The farming couple have spent thousands of inherited dollars converting
flat farmland into a large billabong and ponds suitable for specific
indigenous birds. Old trees have been brought in and placed upright
and thousands of indigenous shrubs (including Eremophilas and
Acacias and trees planted to created a completely natural appearance.
Brown Tree-creepers have appeared, climbing up the old dead trees.
Reed Warblers sing in the rushes. A Singing Honeyeater (not at
all commonplace on these plains) was filmed in a Box tree. Welcome
Swallows have taken up residence, gliding over the water. Farm
owner Bill reckons the birds are thrilled with his creation and
birds he has never sighted in the area before have moved in. Bill
has also planted tens of thousands of indigenous shrubs and trees
on the remainder of his large property, plus alongside many kilometres
of public roads.
The
bus tour was filmed so that the CMA can distribute a video.
Most
wattles were in full flower throughout the region.
It was
inspiring to learn of so many projects involving revegetation. There
are many other similar projects in the Shire of Campaspe and in
Murray Shire. A lot of great work is being done by farmers despite
the terrible and prolonged drought afflicting the area. The tour
illustrated how a few individuals can have a dramatic impact on
landscape and inspire others to follow their lead.
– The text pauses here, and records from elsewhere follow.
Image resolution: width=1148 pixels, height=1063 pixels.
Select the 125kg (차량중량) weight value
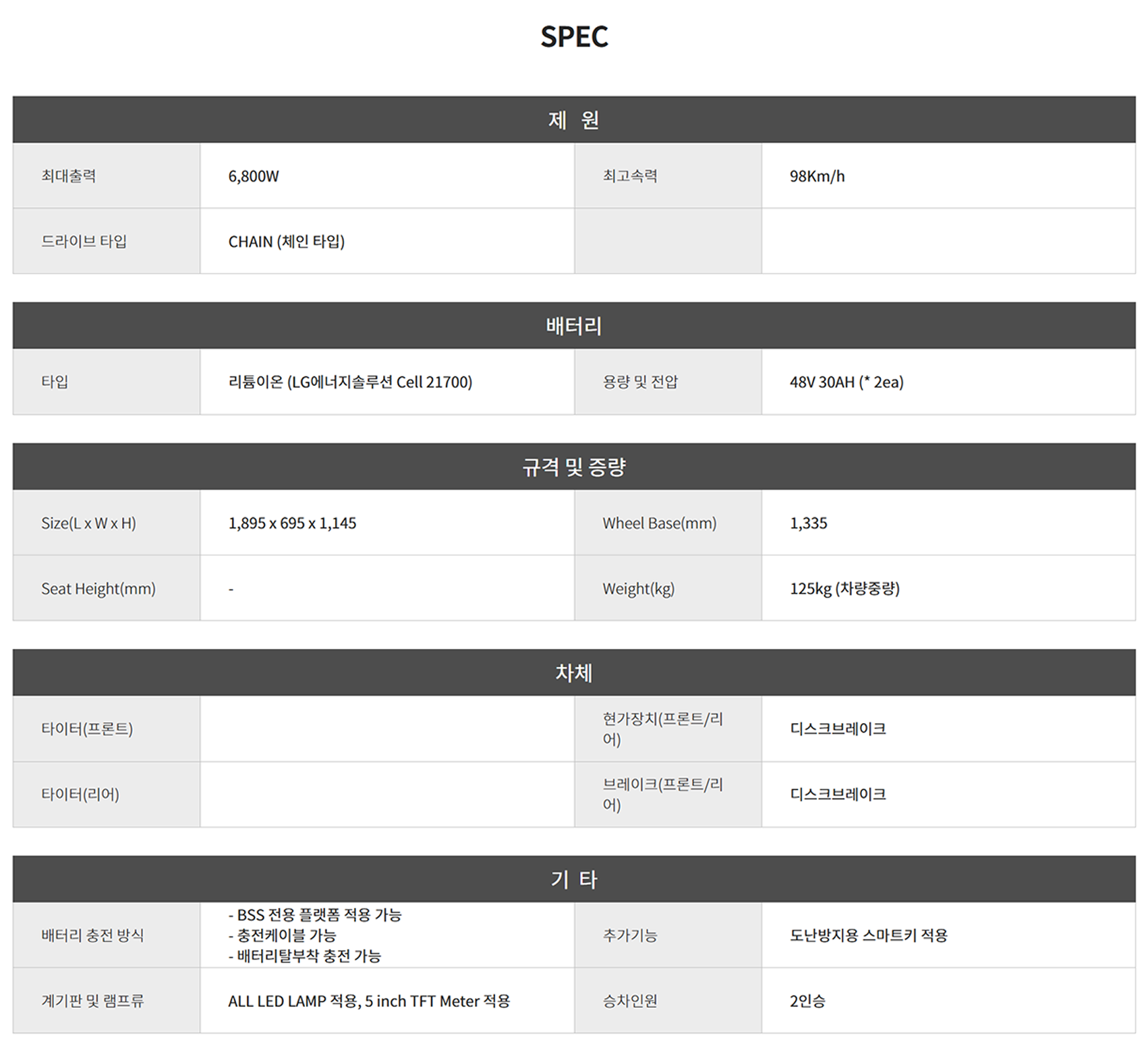(844, 588)
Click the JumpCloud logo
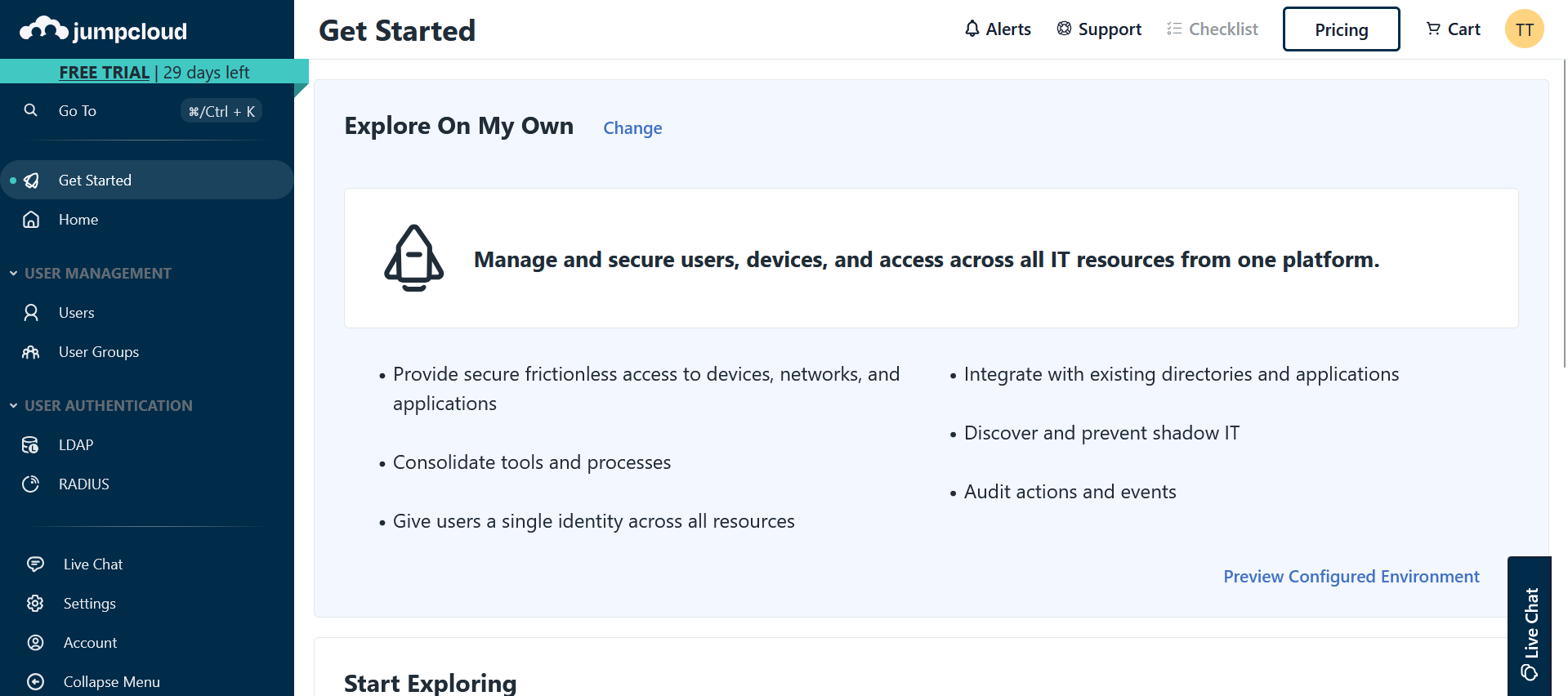Image resolution: width=1568 pixels, height=696 pixels. [x=104, y=30]
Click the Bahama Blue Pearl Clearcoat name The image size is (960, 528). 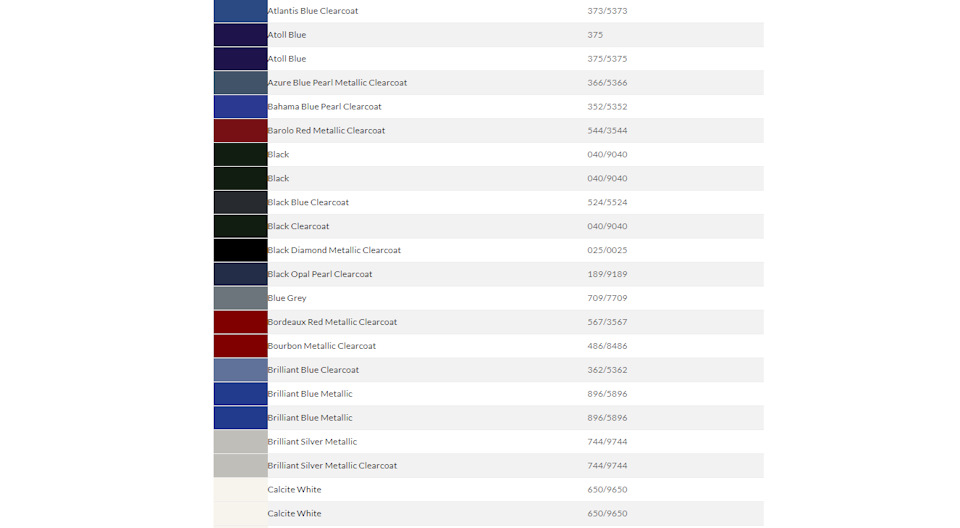pos(324,106)
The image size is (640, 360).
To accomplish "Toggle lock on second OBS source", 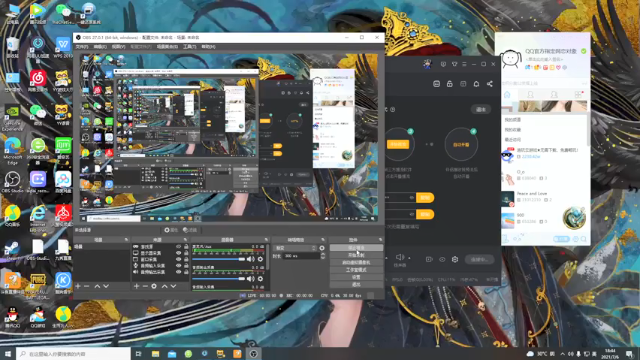I will coord(186,253).
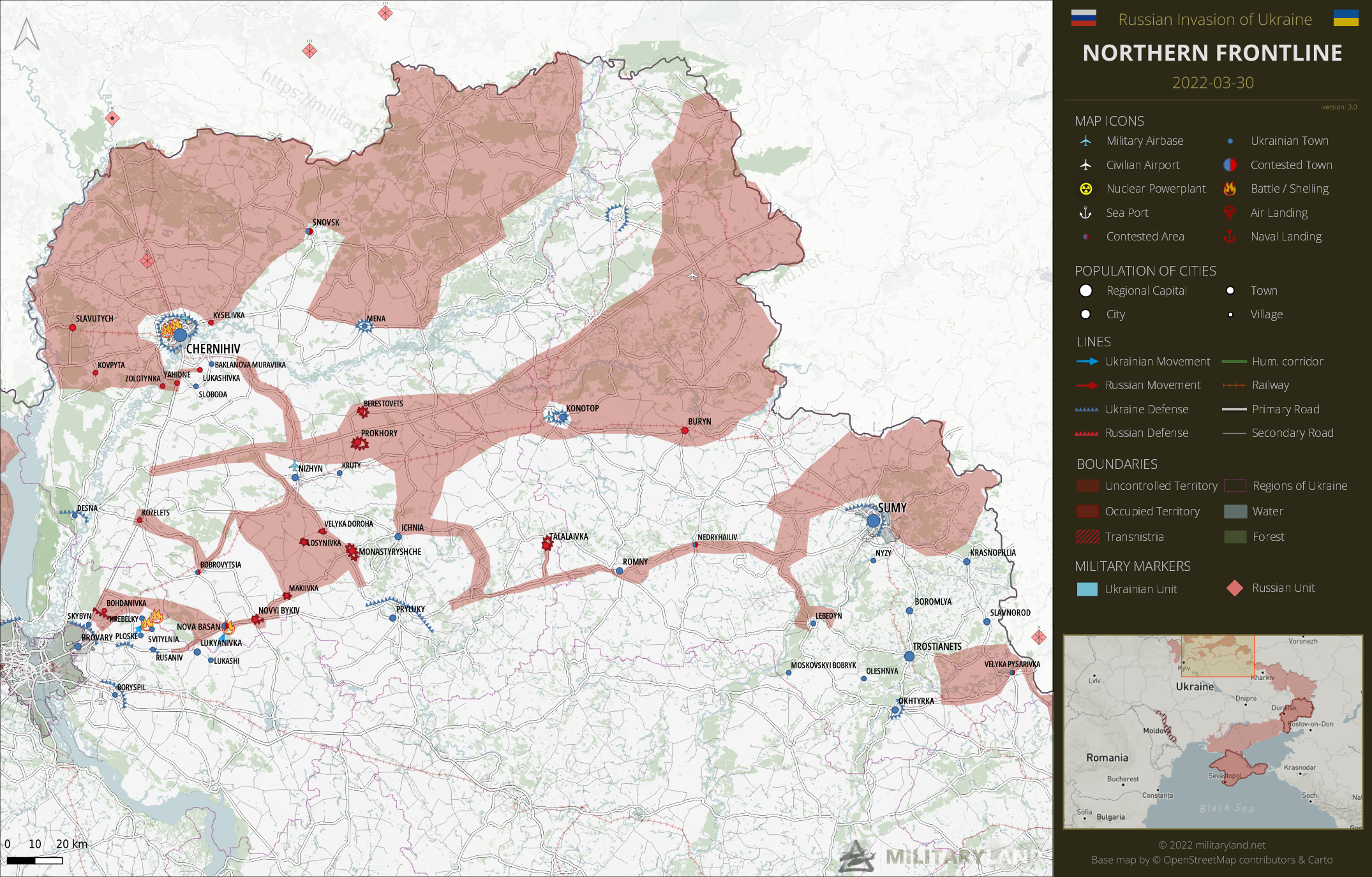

Everyone on
the bus seemed inspired to do more Landcare work. ~ Keith Stockwell,
September 2007.
Group meets alongside the Campaspe
One of the meetings of Echuca Landcare Group was held on private
property alongside the Campaspe river south of Echuca. Leigh Mitchell
of the North Central CMA demonstrated how to carry out procedures
to test the quality of river water. After collecting a sample
of river water, the follow tests were carried out:
Orthophosphorous
Test. Chemicals were added to a sample of river water and
a colour chart was used to determine the amount of free phosphorous
in the water. Ideally, the figure is less than .05 and we measured
.02. Very good.
pH
Test. was used to determine the acidity of the water. Ideally,
pH should be between 6.5 and 8.5. We recorded 7.5. Very good.
Turbidity
Test. A sample of river water was poured into a long test
tube until markings on the bottom of the tube became unclear.
We recorded 28 on a logarithmic scale. Good.
Salinity
Test. An electronic device was used to measure salinity.
The reading was 158.1 ppm. Very good.
Members
then went for a walk along the river. The water level was very
low and there was little flow. We noted lots of snags and woody
debris. Very good. Along the river we observed lots of very old
Red Gums with lots of nesting hollows, Willow Wattle (Acacia
salicina), native grasses, River Callistemon and reeds (Phragmites).
Excellent. There were a few introduced Peppercorns (Schinus
molle). The river has been fenced to prevent cattle accessing
the water and damaging the banks and riverside vegetation.
Other regional Landcare groups
Landcare groups in areas surrounding Echuca include Broken-Boosey CMN, Campaspe-Runnymeade Landcare Group, Cornelia LAP Committee, Corop Action Group, Echuca West Salinity & Land Management Group, Green Gully Landcare Group, Gunbower Landcare Group, Koyuga-Kanyapella Landcare Group, Kyabram Urban Landcare Group, Lockington and District Landcare Group, Moama Landcare Group, Nanneella-Timmering Action Group, Northern Plains CMN, Strathallan Family Landcare Group, Terricks Ridge Landcare Group, Wharparilla West Landcare Group and Wyuna Landcare Group.